## EXERCISE DESCRIPTION
Return, without pictures, the lines from the start of the data through the one that contains "ZUMBA (1082, 1527)".

## RECORDS TO USE
☆ ☆ ☆

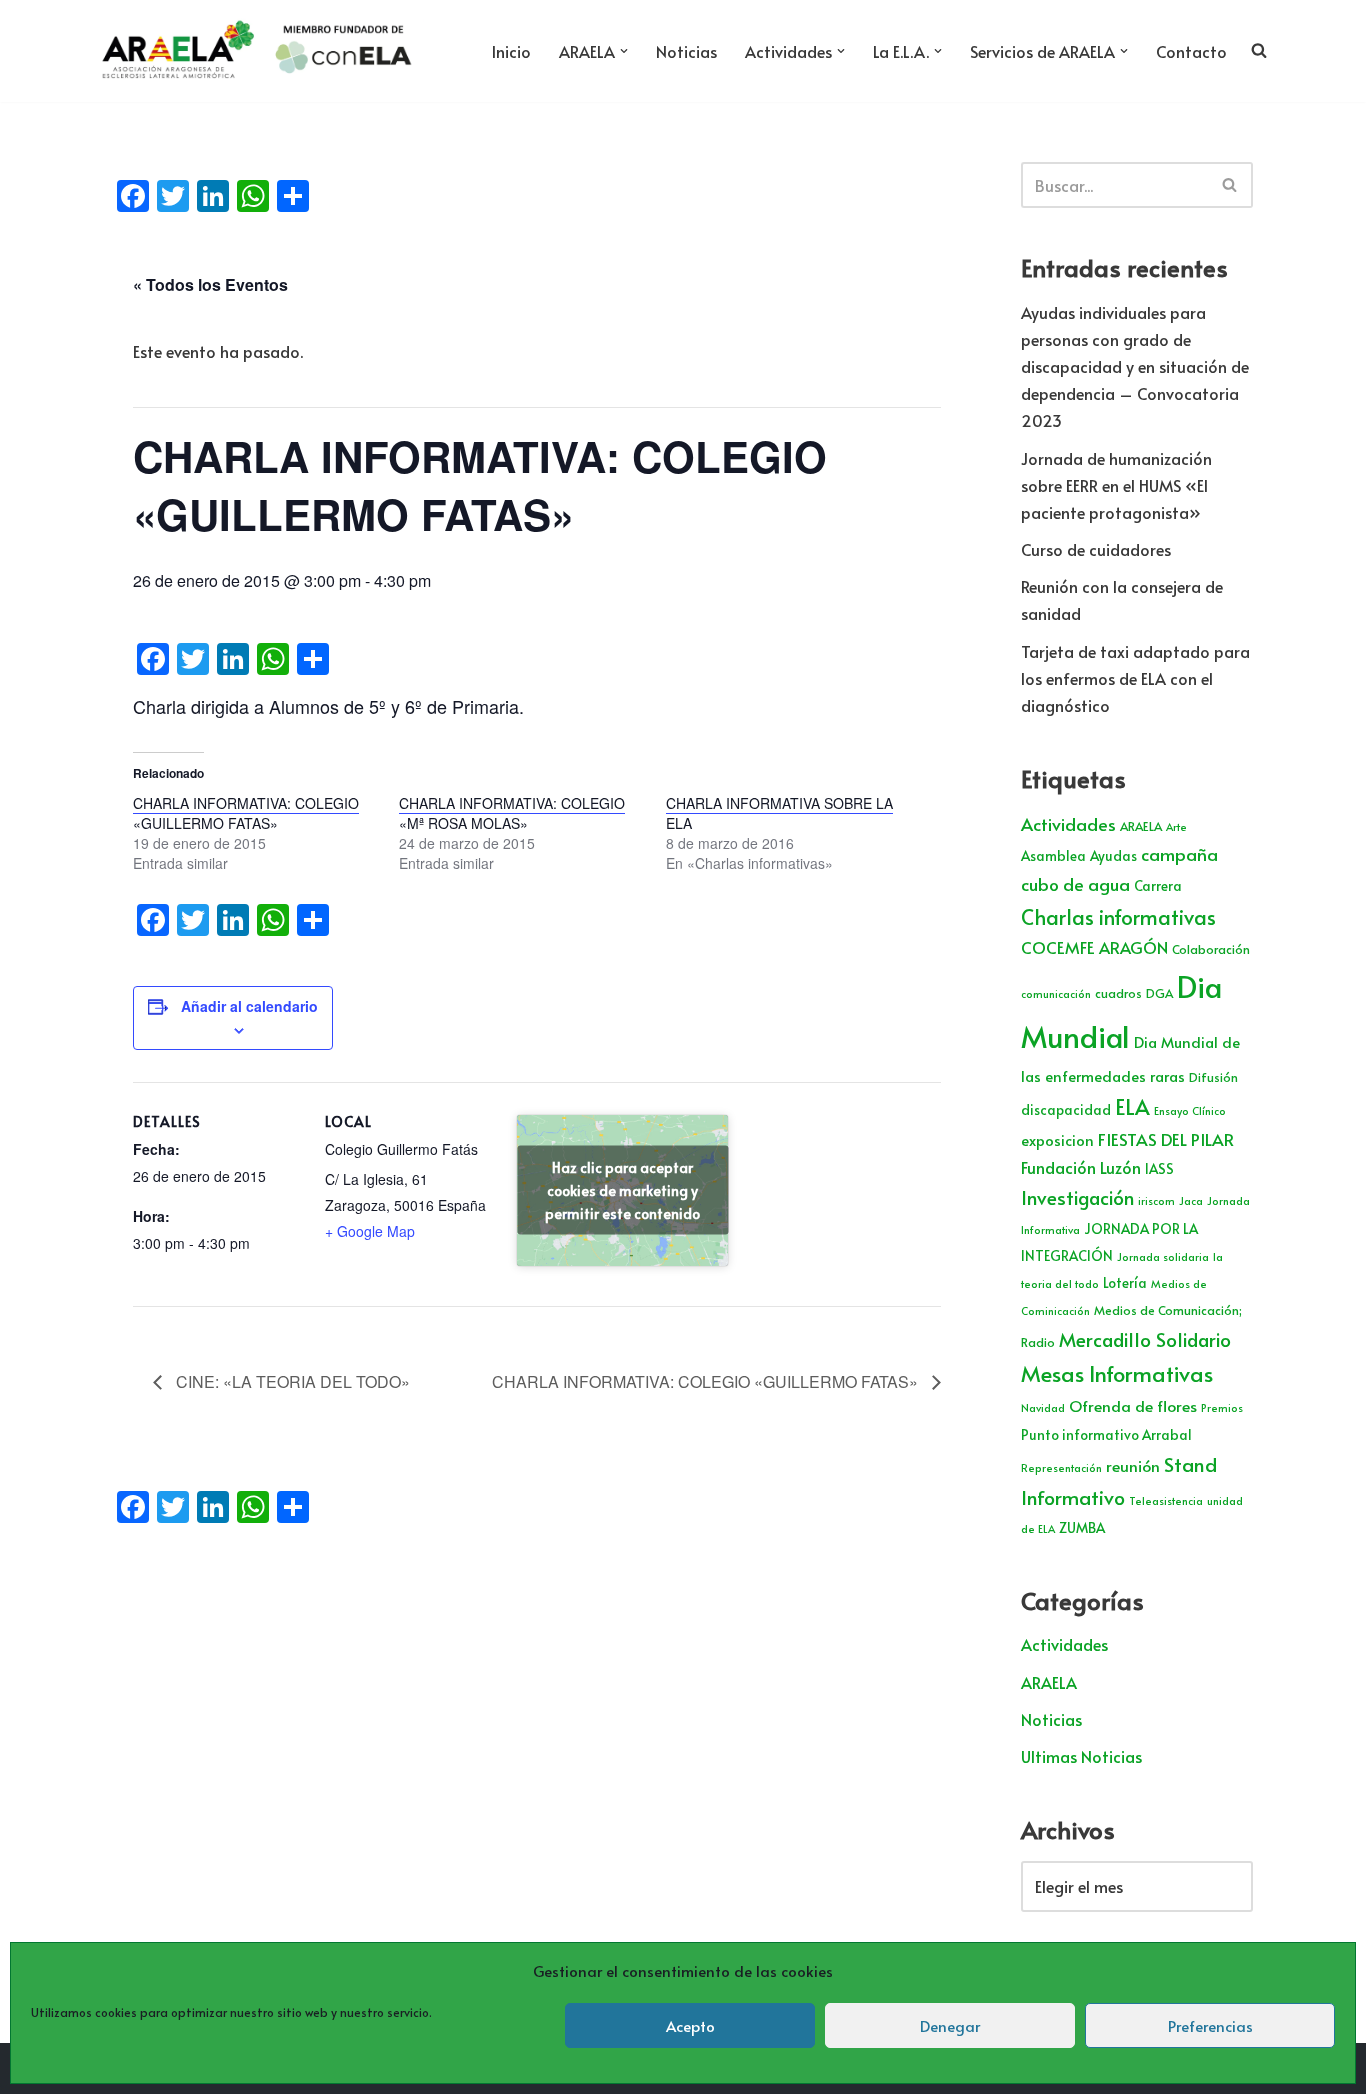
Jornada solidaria (1163, 1256)
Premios (1222, 1407)
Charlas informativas (1118, 917)
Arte (1176, 826)
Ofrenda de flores (1133, 1405)
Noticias (686, 51)
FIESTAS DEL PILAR (1166, 1139)
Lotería (1125, 1282)
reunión (1133, 1465)
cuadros (1118, 993)
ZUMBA (1082, 1527)
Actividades (1068, 824)
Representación (1061, 1467)
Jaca (1191, 1200)
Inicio (511, 51)
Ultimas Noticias (1081, 1756)
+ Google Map (370, 1231)
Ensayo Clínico (1190, 1110)
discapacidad (1066, 1109)
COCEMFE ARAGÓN (1094, 947)
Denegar (950, 2025)
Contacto (1191, 51)
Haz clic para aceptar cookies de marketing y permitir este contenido (622, 1190)
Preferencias (1210, 2025)
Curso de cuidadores (1096, 549)
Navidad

☆ ☆ ☆

## EXPECTED OUTPUT
Jornada solidaria (1163, 1256)
Premios (1222, 1407)
Charlas informativas (1118, 917)
Arte (1176, 826)
Ofrenda de flores (1133, 1405)
Noticias (686, 51)
FIESTAS DEL PILAR (1166, 1139)
Lotería (1125, 1282)
reunión (1133, 1465)
cuadros (1118, 993)
ZUMBA (1082, 1527)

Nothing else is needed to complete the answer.